[Saved data entries]

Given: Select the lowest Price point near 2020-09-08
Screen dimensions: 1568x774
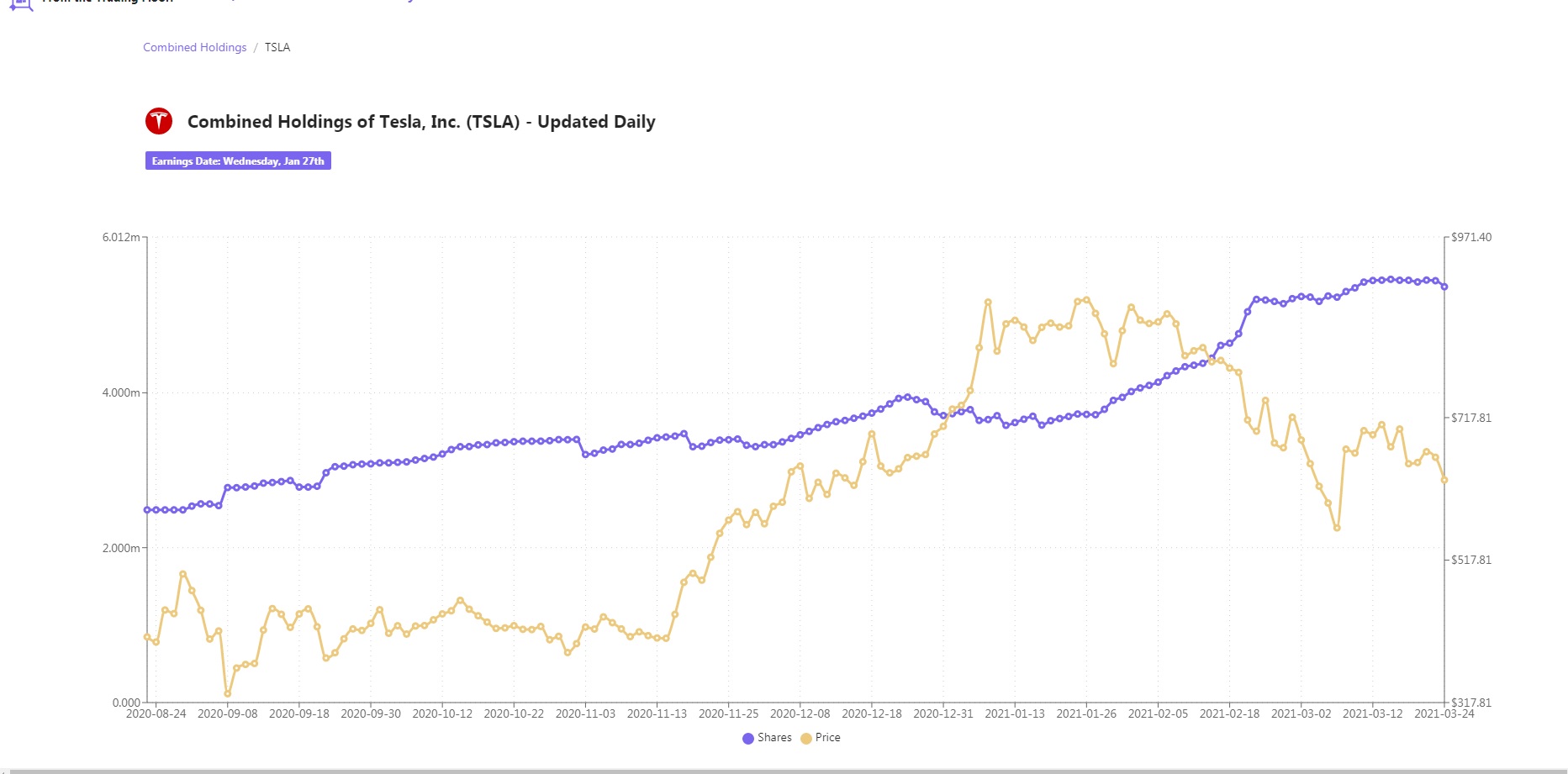Looking at the screenshot, I should click(x=228, y=694).
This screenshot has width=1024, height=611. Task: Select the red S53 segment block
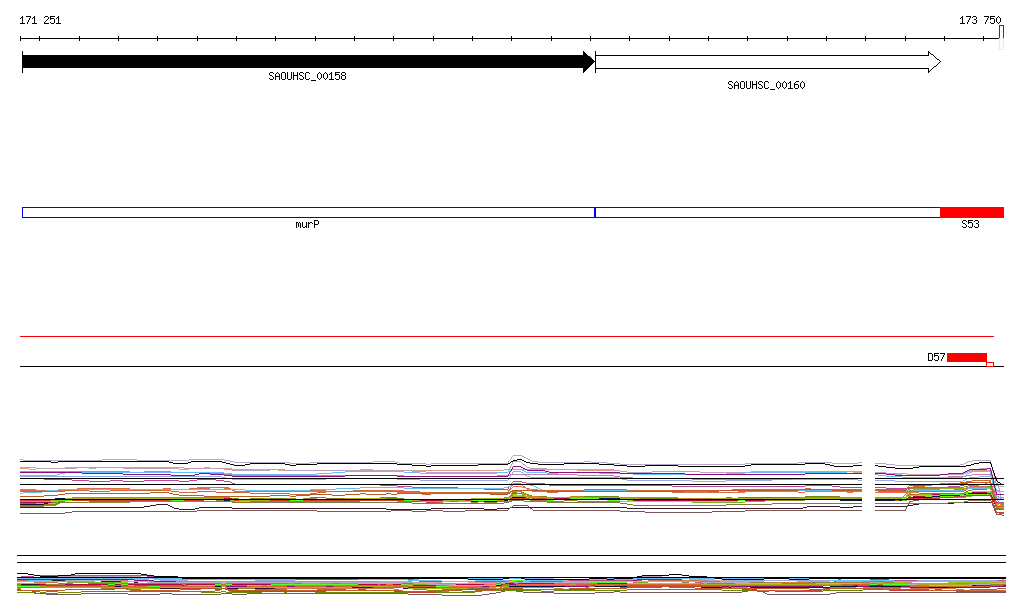[971, 212]
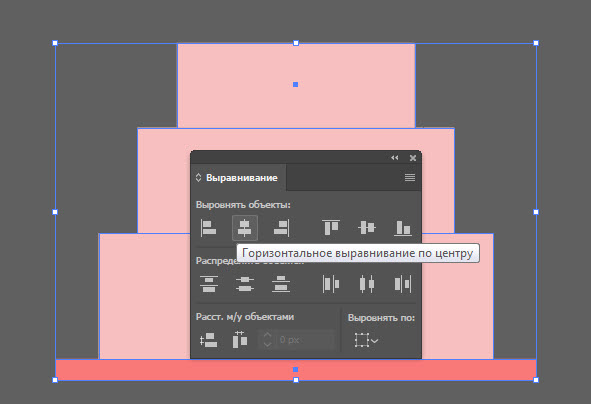Viewport: 591px width, 404px height.
Task: Click horizontal distribute spacing icon
Action: coord(240,340)
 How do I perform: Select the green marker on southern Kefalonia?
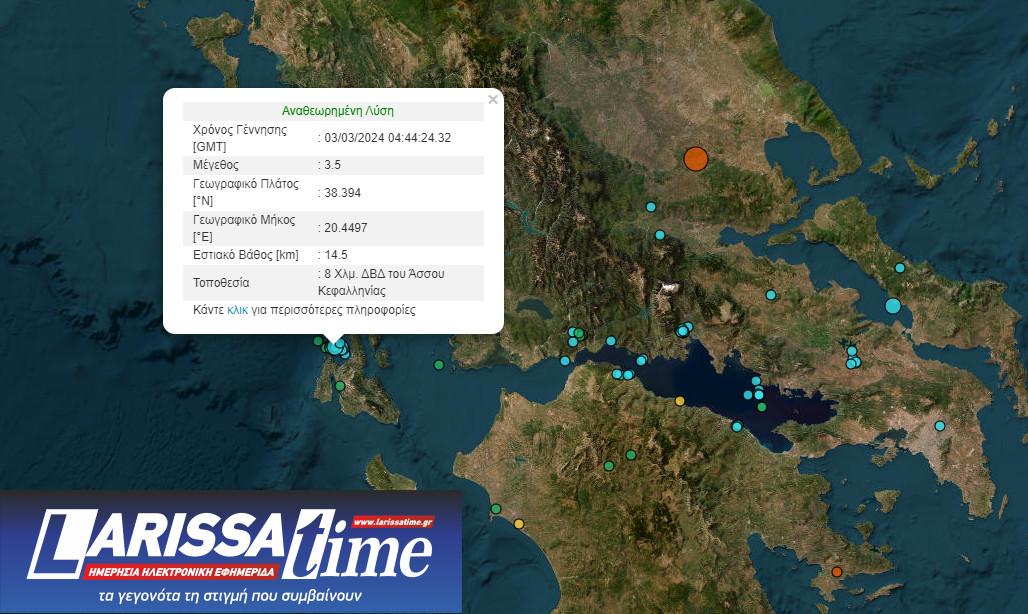pos(340,386)
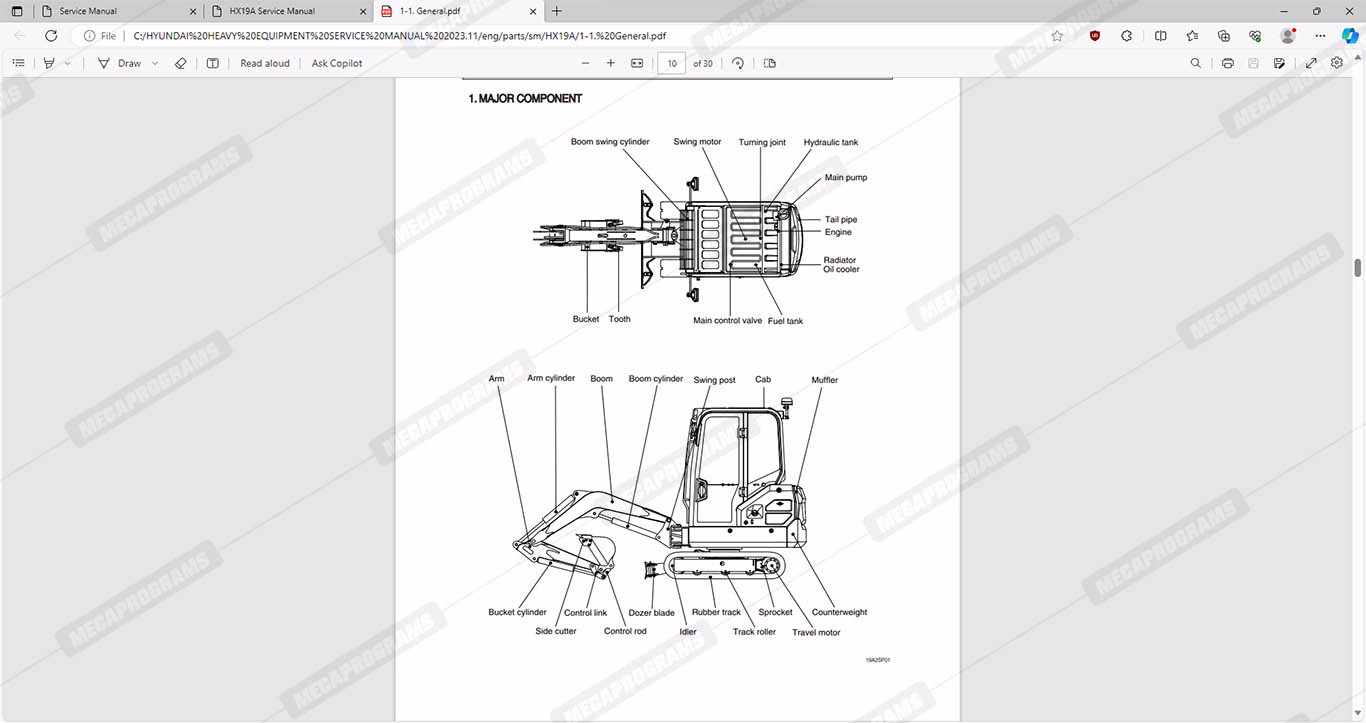Click the Ask Copilot button
Image resolution: width=1366 pixels, height=723 pixels.
pos(337,63)
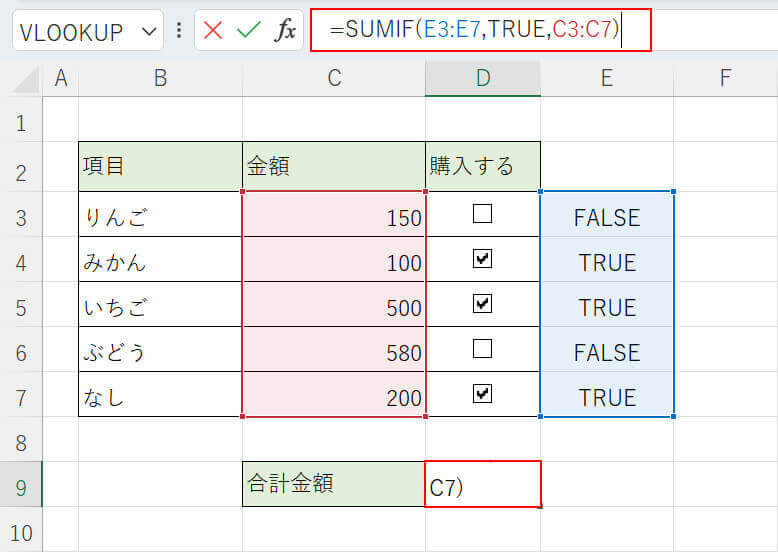
Task: Open Insert Function fx dialog
Action: pos(286,30)
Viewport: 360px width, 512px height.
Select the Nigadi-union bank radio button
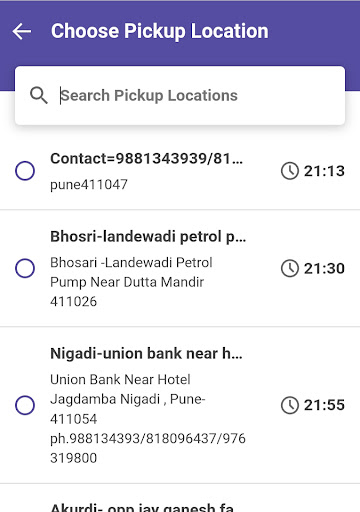click(25, 405)
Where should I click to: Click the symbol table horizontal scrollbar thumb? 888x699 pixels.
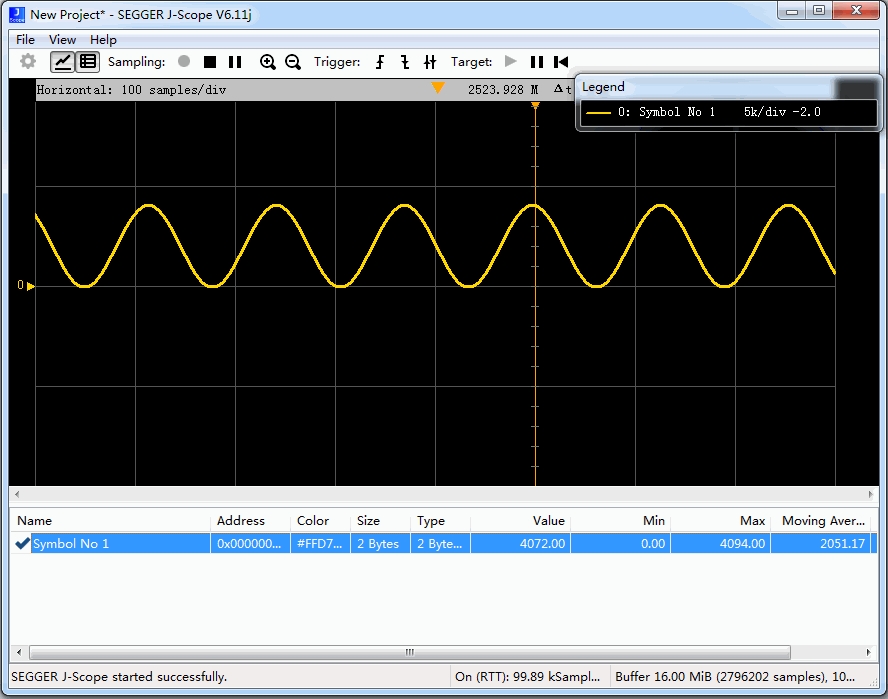point(409,652)
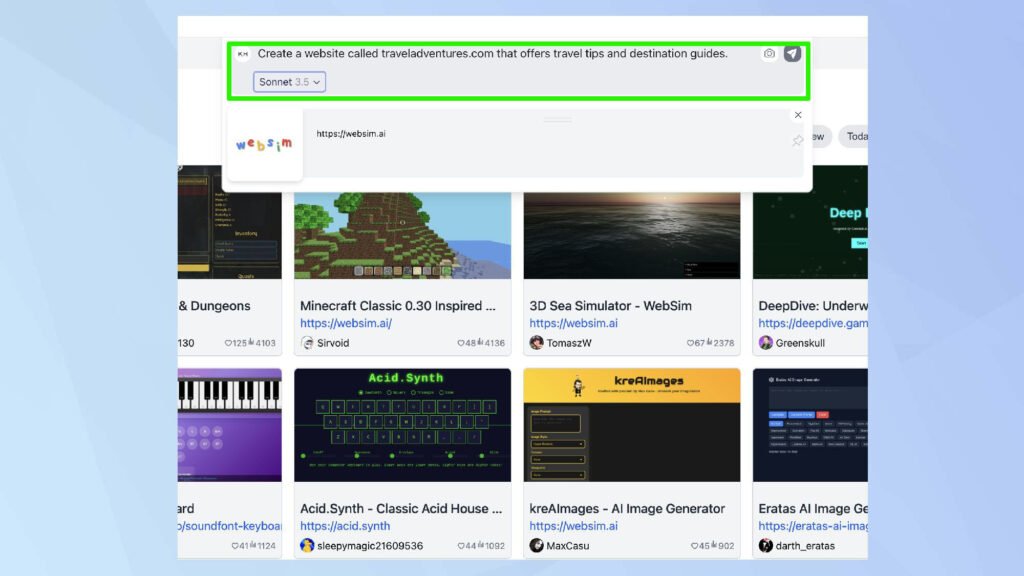
Task: Open websim.ai link under kreAImages card
Action: coord(573,526)

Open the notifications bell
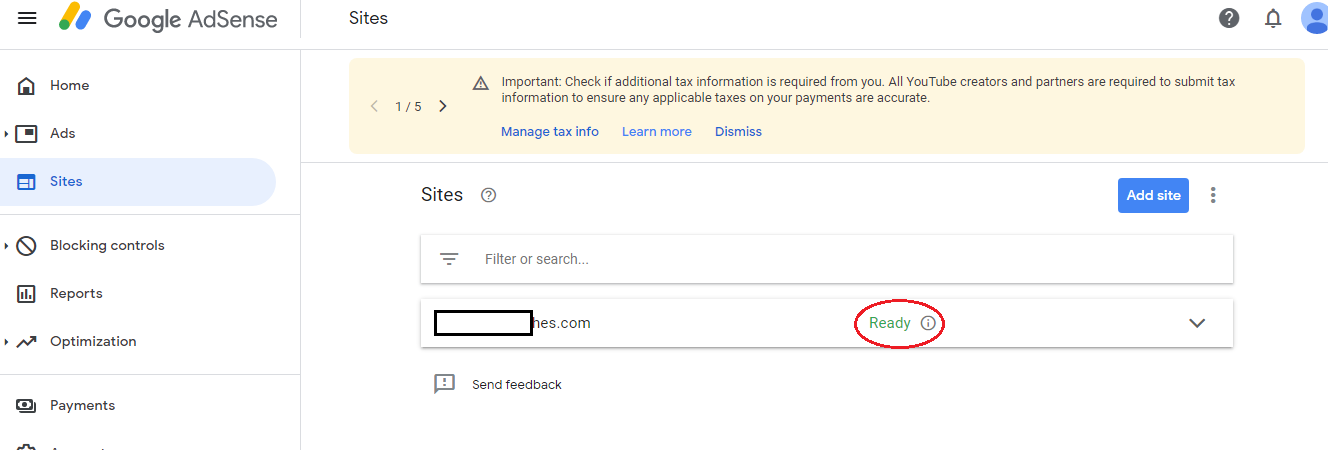point(1273,18)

* [TASK DESCRIPTION]: Copy every record above exactly as written, but leave out the pictures.

* [SOLUTION TO THIS TASK]:
Given: Select the lowest Price point near 2020-09-08
Screen dimensions: 1568x774
Looking at the screenshot, I should click(x=228, y=694).
This screenshot has width=1024, height=611. Task: Select the red S53 segment block
[971, 212]
Viewport: 591px width, 404px height.
Task: Click horizontal distribute spacing icon
Action: coord(240,340)
 How do I perform: Select the green marker on southern Kefalonia?
pos(340,386)
Click the Ask Copilot button
Image resolution: width=1366 pixels, height=723 pixels.
pos(337,63)
Task: Open Insert Function fx dialog
Action: pos(286,30)
Viewport: 360px width, 512px height.
Select the Nigadi-union bank radio button
click(25, 405)
Where should I click to: Click the symbol table horizontal scrollbar thumb? 888x699 pixels.
point(409,652)
Task: Open websim.ai link under kreAImages card
Action: coord(573,526)

Open the notifications bell
point(1273,18)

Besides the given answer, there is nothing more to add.